### [Activity]
Retype the part of the regression excerpt that opens with the words containing "In observational studies, incorporating" and closes with "from the equation.".

*** Excerpt ***

In observational studies, incorporating more than one predictor almost always leads to a more complete understanding of how the outcome varies, and it decreases the chance that the regression coefficients for exposures of interest are biased by confounding variables. The βs are not biased by any variable included in the equation, but they can be biased if confounding variables are omitted from the equation.
Assuming we have not included intervening variables or effects of the outcome in our model, the βs are not confounded by any variable in the regression equation. However, from a causal perspective, if intervening variables are included, the coefficients do not estimate the causal effect. One can never be sure that there are no important unmeasured confounders that were omitted from the model.
A major trade-off in model-building is to avoid omitting necessary confounding variables while not including variables of little importance. Including too many unimportant variables increases the number of βs estimated and may lead to poor performance of the equation on future datasets. Also, having to measure unnecessary variables increases the cost of future work.
Picking up the cleaned phaa_survey_clean.csv from Lesson 2, we will (1) test bivariate correlations, (2) inspect a correlation matrix for the numeric variables we plan to include in a model, and (3) fit a multivariable linear regression for systolic BP. The full annotated script is in r-activities/HSCI_410_Lesson_3_Linear_Regression.R.
# 0. Load the cleaned data + packages we will use ---------------------------
library(corrplot); library(regclass); library(caret)
phaa <- read.csv("phaa_survey_clean.csv", stringsAsFactors = FALSE)
# 1. Bivariate correlation between two numeric variables --------------------
cor.test(phaa$age, phaa$systolic_bp,
use = "complete.obs",
method = "pearson")
# 2. Correlation matrix + visual --------------------------------------------
keep_num <- c("age", "bmi", "systolic_bp", "diastolic_bp",
"phys_act_min", "discrimination_score",
"social_support_score", "dep_score", "anx_score")
cor_mat <- cor(phaa[, keep_num], use = "complete.obs")
round(cor_mat, 2)
corrplot(cor_mat, method = "color", type = "upper",
addCoef.col = "black", tl.col = "black", tl.srt = 45)

*** End of Excerpt ***
*** Extracted information ***

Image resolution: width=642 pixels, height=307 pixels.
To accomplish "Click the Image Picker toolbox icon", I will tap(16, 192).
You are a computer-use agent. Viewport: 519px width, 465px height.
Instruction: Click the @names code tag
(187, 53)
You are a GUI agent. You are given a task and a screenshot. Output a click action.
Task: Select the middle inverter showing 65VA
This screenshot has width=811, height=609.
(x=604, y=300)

*** End of Extracted information ***
*** Extracted information ***

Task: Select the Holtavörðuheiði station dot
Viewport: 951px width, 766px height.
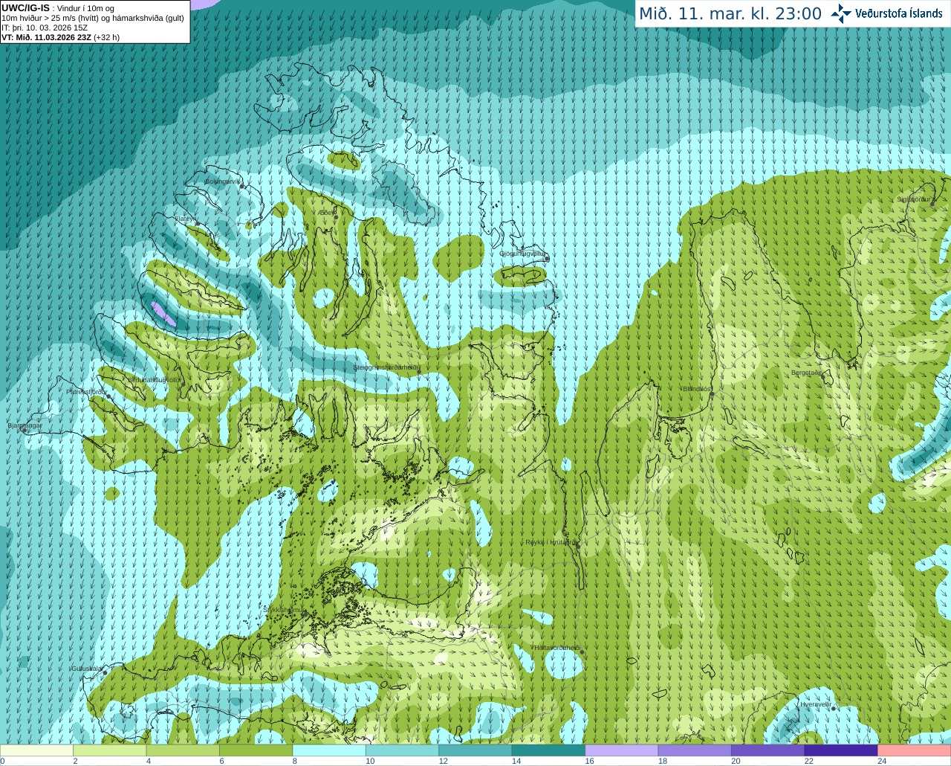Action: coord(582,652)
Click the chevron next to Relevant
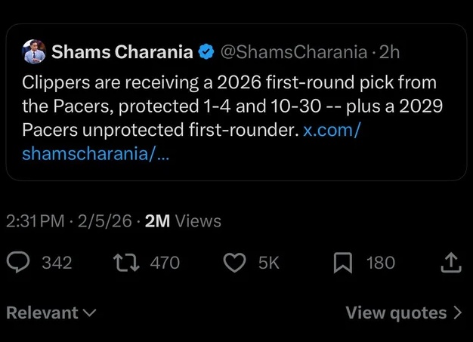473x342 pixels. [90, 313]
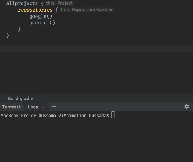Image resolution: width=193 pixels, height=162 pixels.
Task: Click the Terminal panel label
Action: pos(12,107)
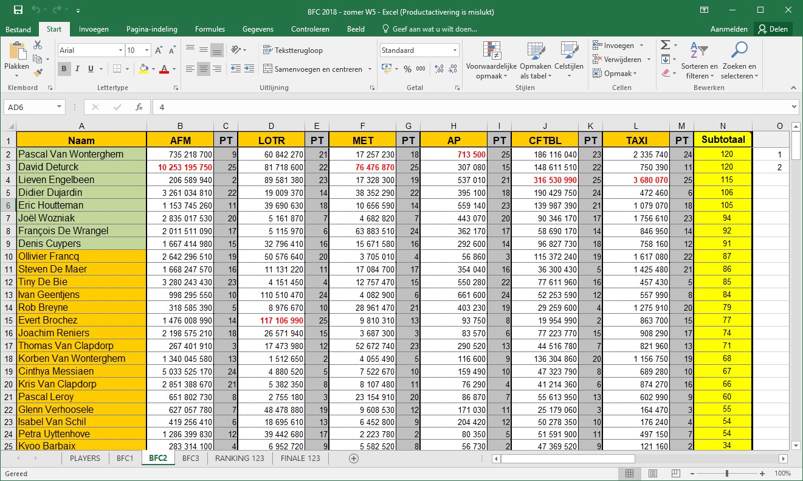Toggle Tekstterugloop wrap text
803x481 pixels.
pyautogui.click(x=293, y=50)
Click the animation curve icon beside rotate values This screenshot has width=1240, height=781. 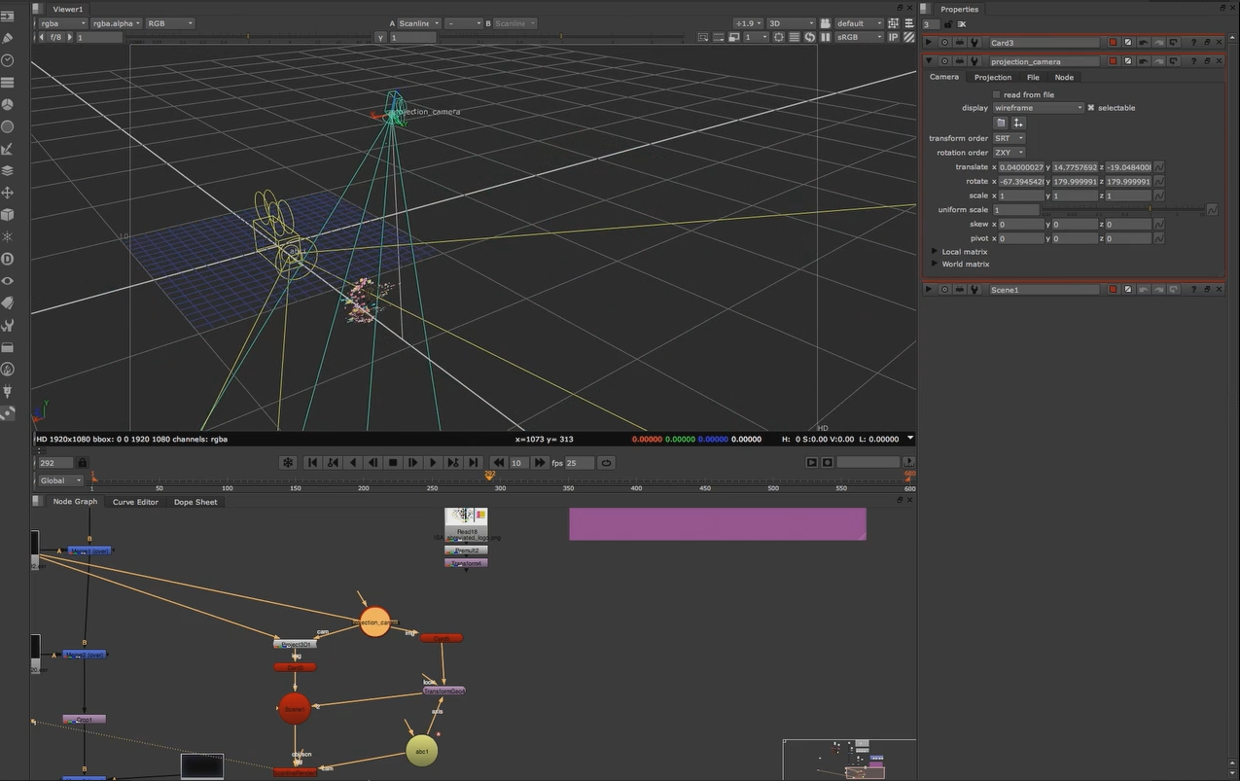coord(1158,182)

*** End of Extracted information ***

### [Answer to the exercise]
In observational studies, incorporating more than one predictor almost always leads to a more complete understanding of how the outcome varies, and it decreases the chance that the regression coefficients for exposures of interest are biased by confounding variables. The βs are not biased by any variable included in the equation, but they can be biased if confounding variables are omitted from the equation.